Distributed Object Management

Primary tabs

Managing objects from the datacenter to the edge to facilitate application development and improve performance.

Summary

Traditionally, in datacenters persistent storage has been placed behind a storage area network (SAN) for scaling and management purposes. However, in order to reduce the increasing costs of data transfers between compute and storage resources, a current trend is to bring computation closer to the storage nodes, in order to improve performance and reduce energy footprint.

Object stores are considered to be the future of storage systems for exascale deployments, given that conventional file systems run up against severe scalability limitations. From this perspective, the goal is to extend the functional features of existing systems by providing objects with semantics and enabling the addition of associated user-defined behavior to support in-situ data transformations (e.g. decrypt on read, filtering...) to reduce data movements and improve application performance. By encapsulating data into objects, which can range from blobs to complex data structures with relationships and methods, data can be managed by applications as if it was in memory. Under this abstraction, a single platform can be used to seamlessly manage both persistent and volatile data, and to enable applications to transparently access and manipulate data regardless of its location, making them agnostic of data distribution and communication details while exploiting data locality.

This idea of bringing computing and data closer within a datacenter can be extrapolated to the edge-to-cloud continuum, considering the whole set of available resources from the edge to the cloud as a single infrastructure. In this way, the same ideas that are successful within the bounds of a datacenter can be applied to the whole set of resources from the edge to the cloud.

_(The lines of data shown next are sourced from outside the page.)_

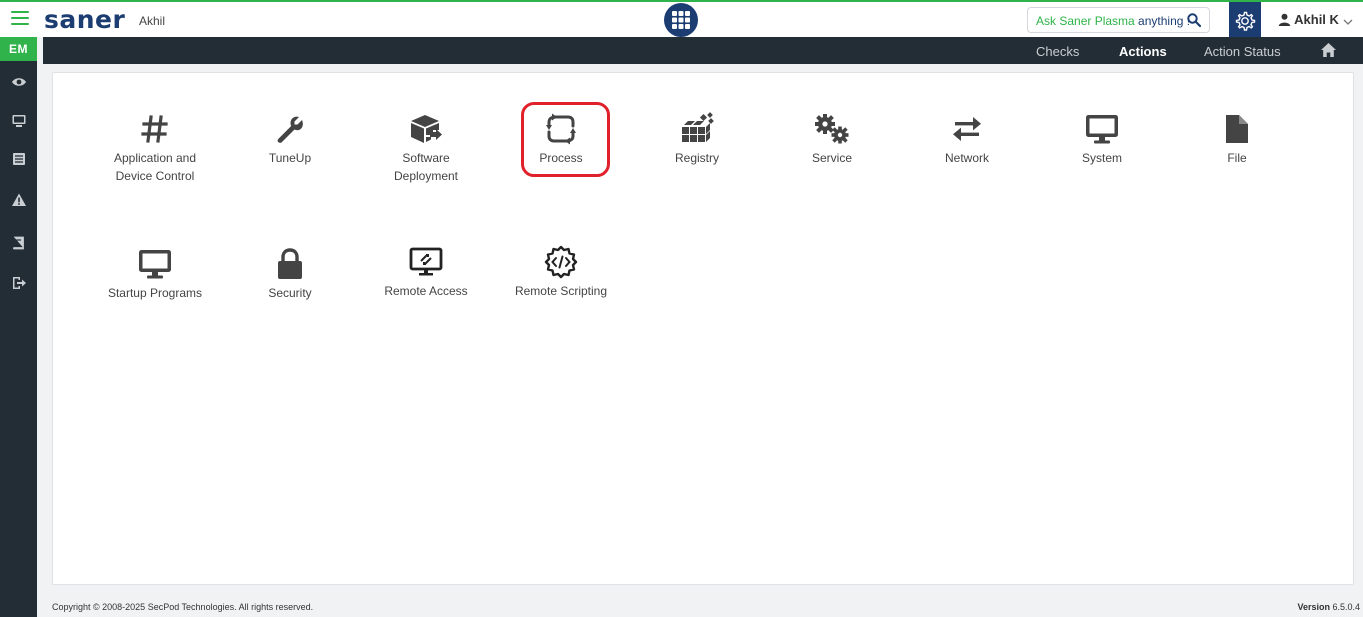 The height and width of the screenshot is (617, 1363). Describe the element at coordinates (1346, 607) in the screenshot. I see `version-number: 6.5.0.4` at that location.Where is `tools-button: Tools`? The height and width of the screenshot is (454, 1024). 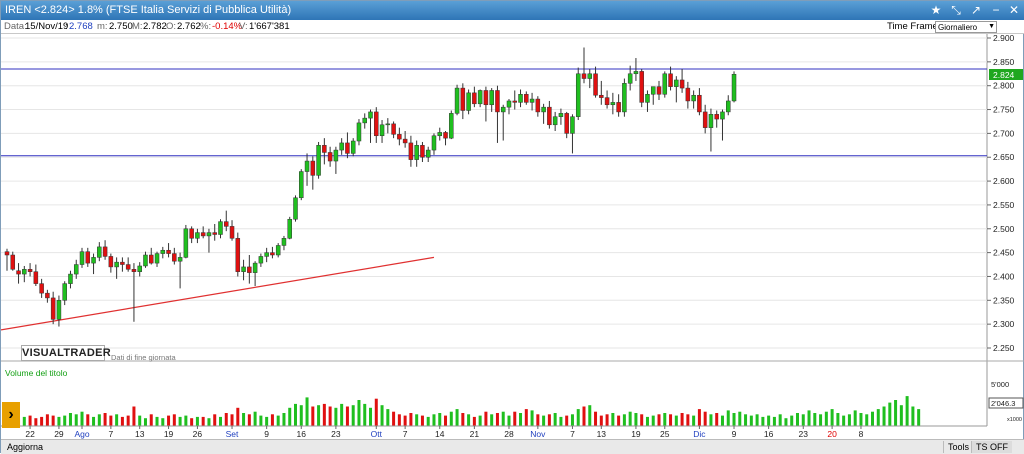 tools-button: Tools is located at coordinates (958, 447).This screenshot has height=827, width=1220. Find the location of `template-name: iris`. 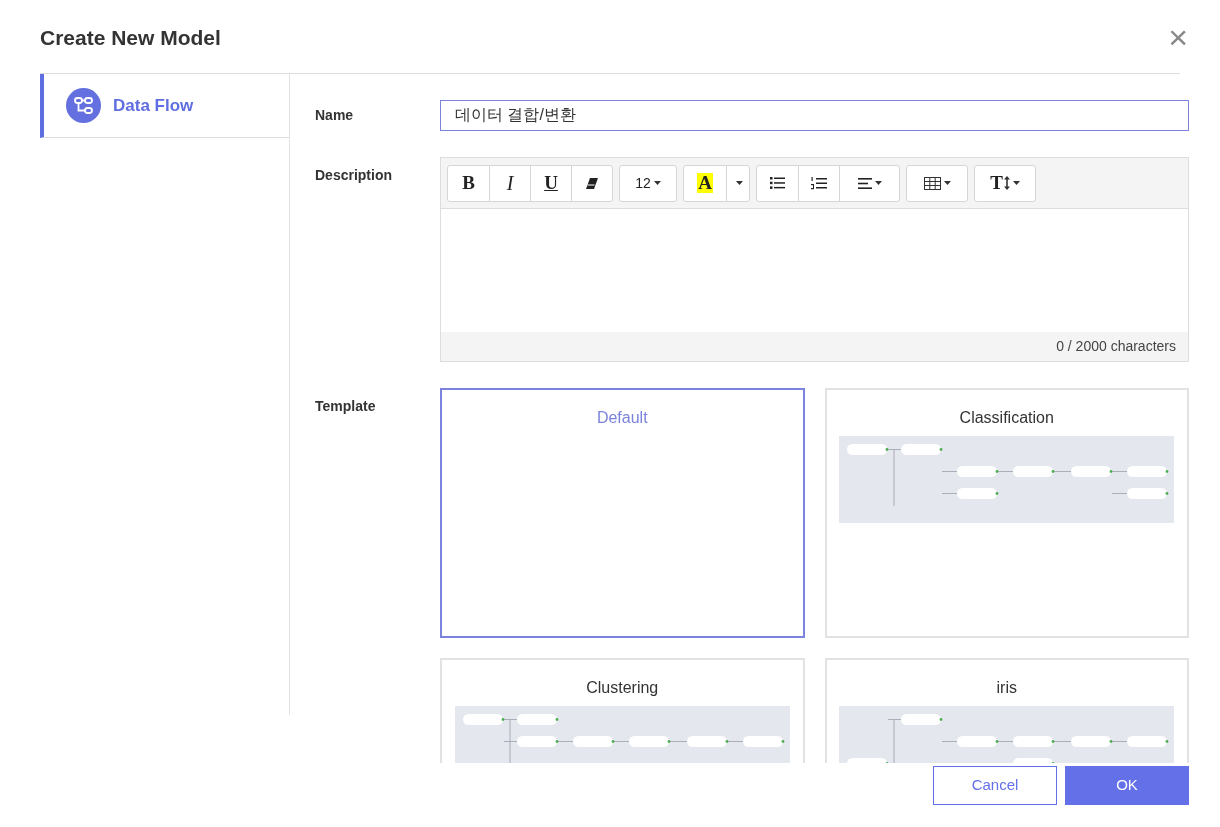

template-name: iris is located at coordinates (1006, 688).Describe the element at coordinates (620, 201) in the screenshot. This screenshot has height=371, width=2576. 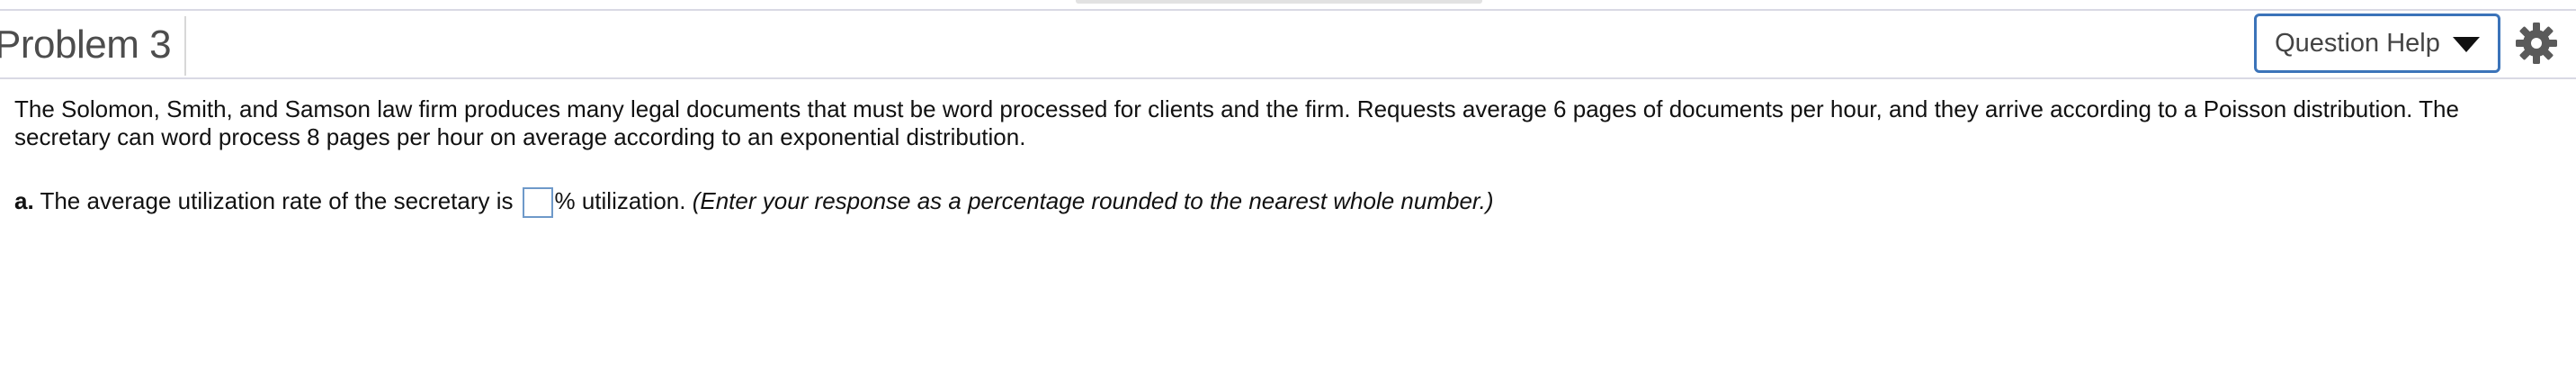
I see `part-a-suffix: % utilization.` at that location.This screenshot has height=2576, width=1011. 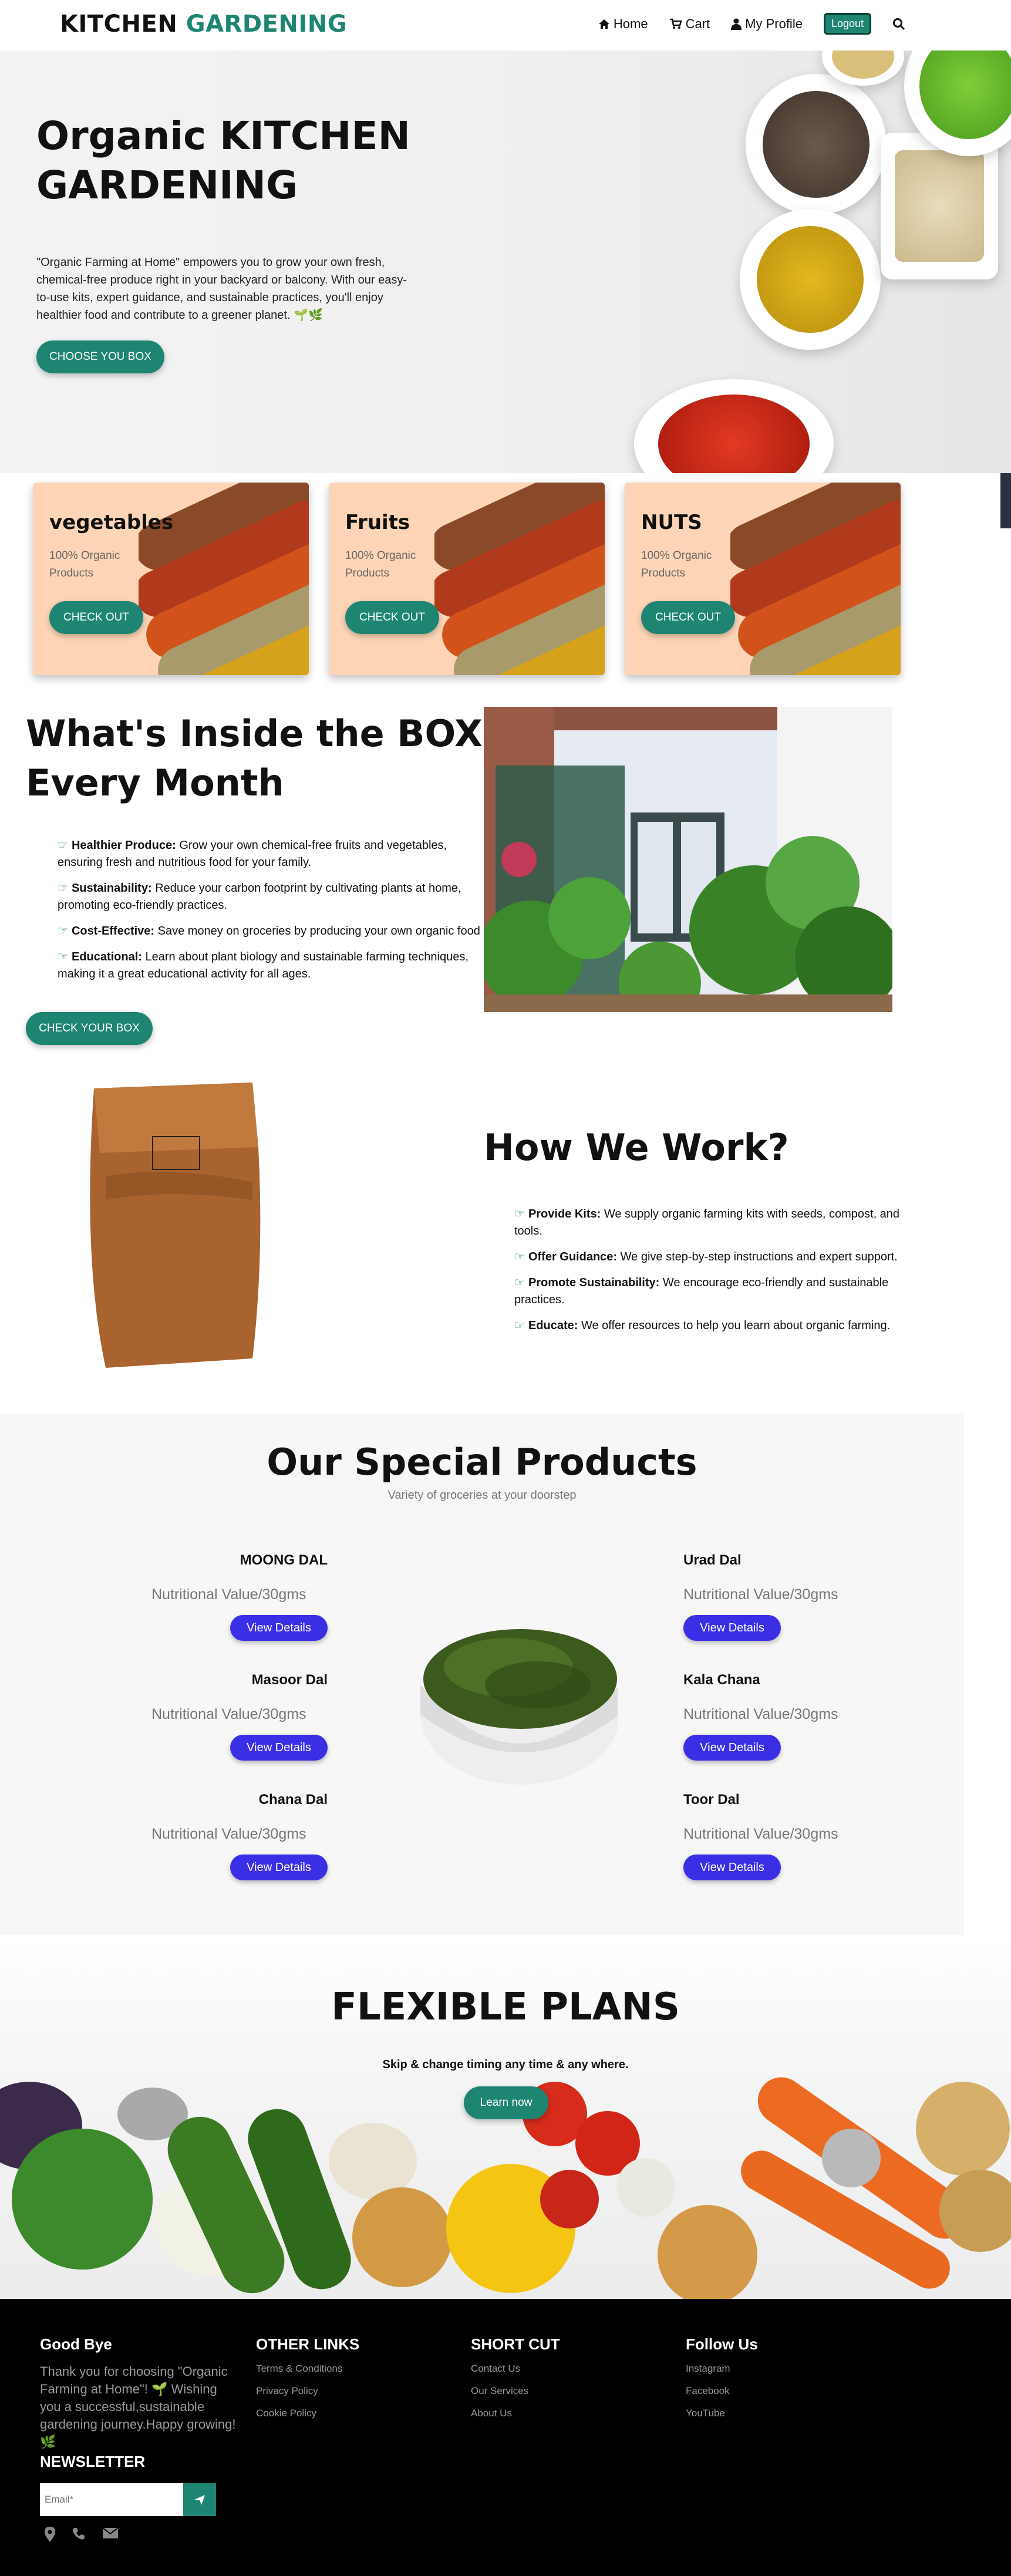 What do you see at coordinates (267, 24) in the screenshot?
I see `logo-gardening: GARDENING` at bounding box center [267, 24].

Processing data near its source becomes even more important in this setting, since it reduces communications and data transfers in an environment where communication channels are much more unstable and slower than those in a datacenter.

In this context, the goal is to provide a data management solution adapted to the edge-to-cloud requirements (unstable and slow communications, heterogeneous and constrained devices,...) and fully integrated with the programming model, in order to provide applications with an homogeneous interface to access heterogeneous data (from different sources and in different formats), agnostic of the state of the data (persistent, volatile, streaming) and of its current location (from a device at the edge to a node in a datacenter).

Objectives

  • Facilitate application development by providing transparent access to data, regardless of its location (local or remote) and its state (persistent or in-memory).
  • Improve performance of applications accessing large datasets by working in combination with parallel programming models such as (Py)COMPSs, and further facilitating programmability with extended features such as smart iterators or HDF5 interfaces.
  • Exploit the benefits of new storage technologies such as NVRAMs, leveraging object stores to provide a friendly interface to applications and to transparently handle in-memory compute capabilities across the various layers of the memory and storage hierarchy.
  • Take advantage of concepts and techniques traditionally used in HPC to leverage the vast amount of computing and storage resources potentially available in edge-to-cloud ecosystems.